Un drame d’une rare atrocité s’est produit dans la nuit du dimanche au lundi 16 février 2026 à Kisima, dans le secteur de Ruwenzori, en territoire de Beni, province du Nord-Kivu. Une femme identifiée comme Kahindo Anita a été tuée puis démembrée par son propre mari, Kambale Evariste, à l’intérieur de leur domicile conjugal.
Selon des informations recueillies auprès d’un acteur de la société civile locale par expressmedias.net, le crime s’est déroulé en pleine nuit. Après avoir ôté la vie à son épouse, le présumé auteur aurait tenté de faire disparaître les preuves en jetant le corps dans les toilettes de la parcelle familiale.
« L’incident s’est déroulé pendant la nuit. Le meurtrier a jeté le corps de sa femme dans la toilette la même nuit. C’est l’enfant d’un voisin, parti se soulager, qui a remarqué un objet inhabituel dans le WC et a donné l’alerte », a confié notre source sous couvert d’anonymat.
Alertés par les cris et l’agitation, les voisins se sont mobilisés avant d’informer les autorités locales. Le corps de la victime a été extrait des toilettes, dans une scène qui a profondément choqué les habitants du quartier. La dépouille a ensuite été remise à la famille pour l’organisation des funérailles.

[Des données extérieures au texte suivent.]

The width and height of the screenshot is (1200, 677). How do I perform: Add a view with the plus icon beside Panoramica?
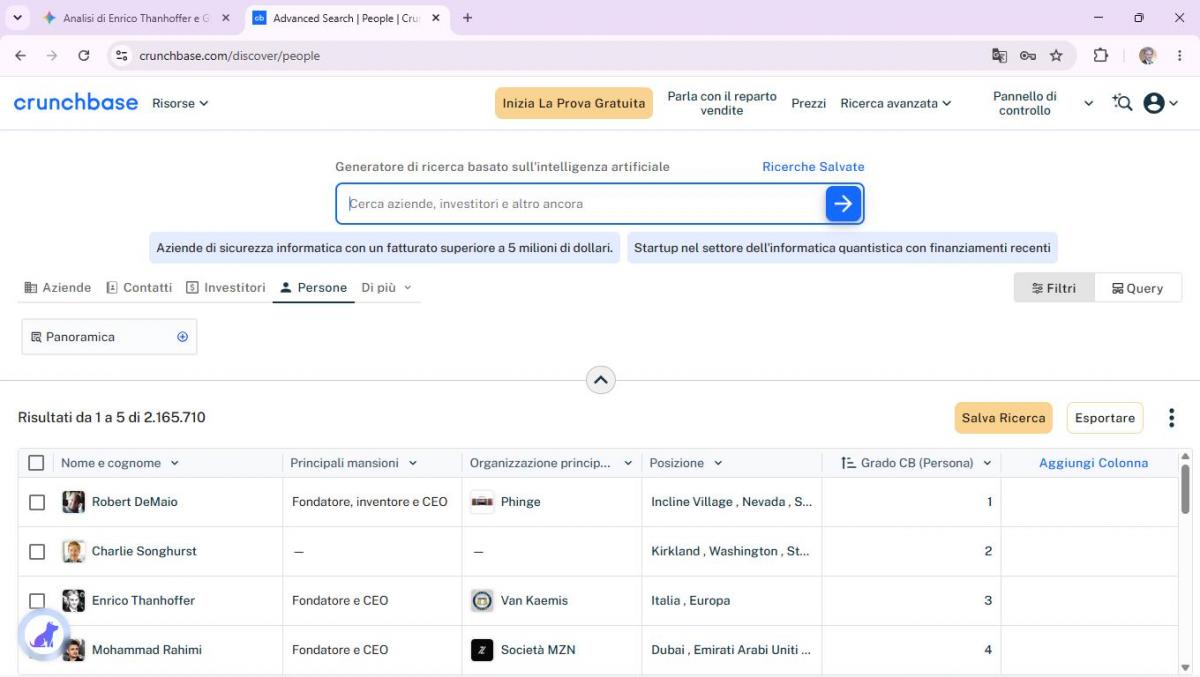183,337
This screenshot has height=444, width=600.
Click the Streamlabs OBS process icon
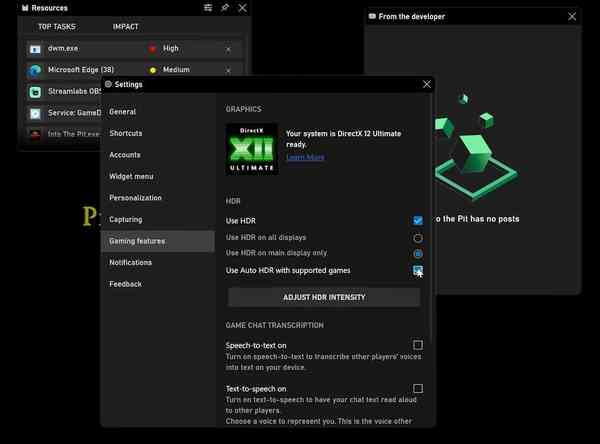(35, 91)
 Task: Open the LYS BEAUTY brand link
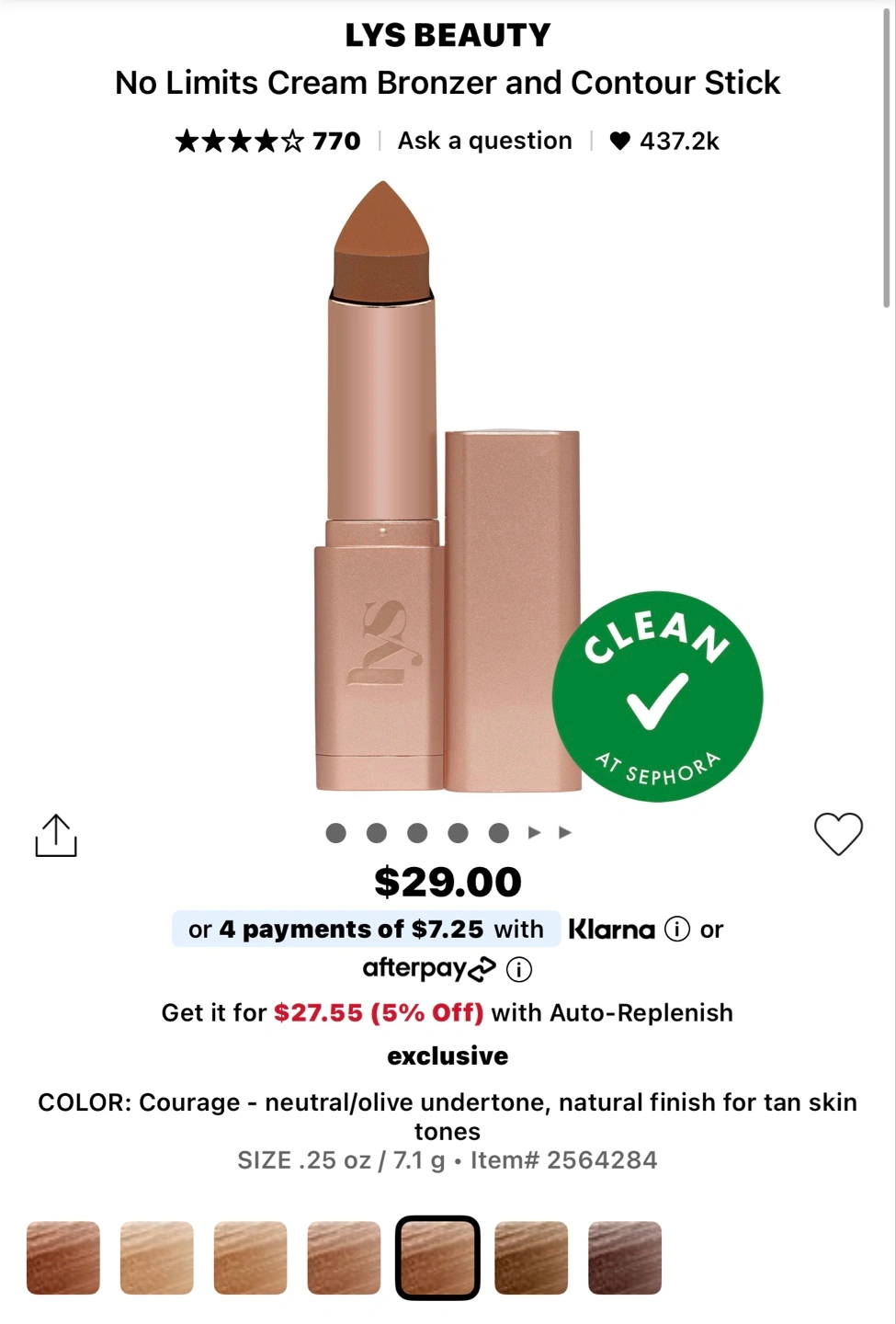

Le présumé meurtrier, Kambale Evariste, a été interpellé peu après les faits et placé en détention par les services compétents. Une enquête judiciaire a été ouverte afin d’élucider les circonstances exactes de ce meurtre et de déterminer les motivations de l’auteur.
Ce nouveau cas de féminicide relance le débat sur les violences conjugales dans la région de Beni, où les organisations de défense des droits humains appellent au renforcement des mécanismes de prévention, de protection des victimes et de poursuite des auteurs de violences basées sur le genre.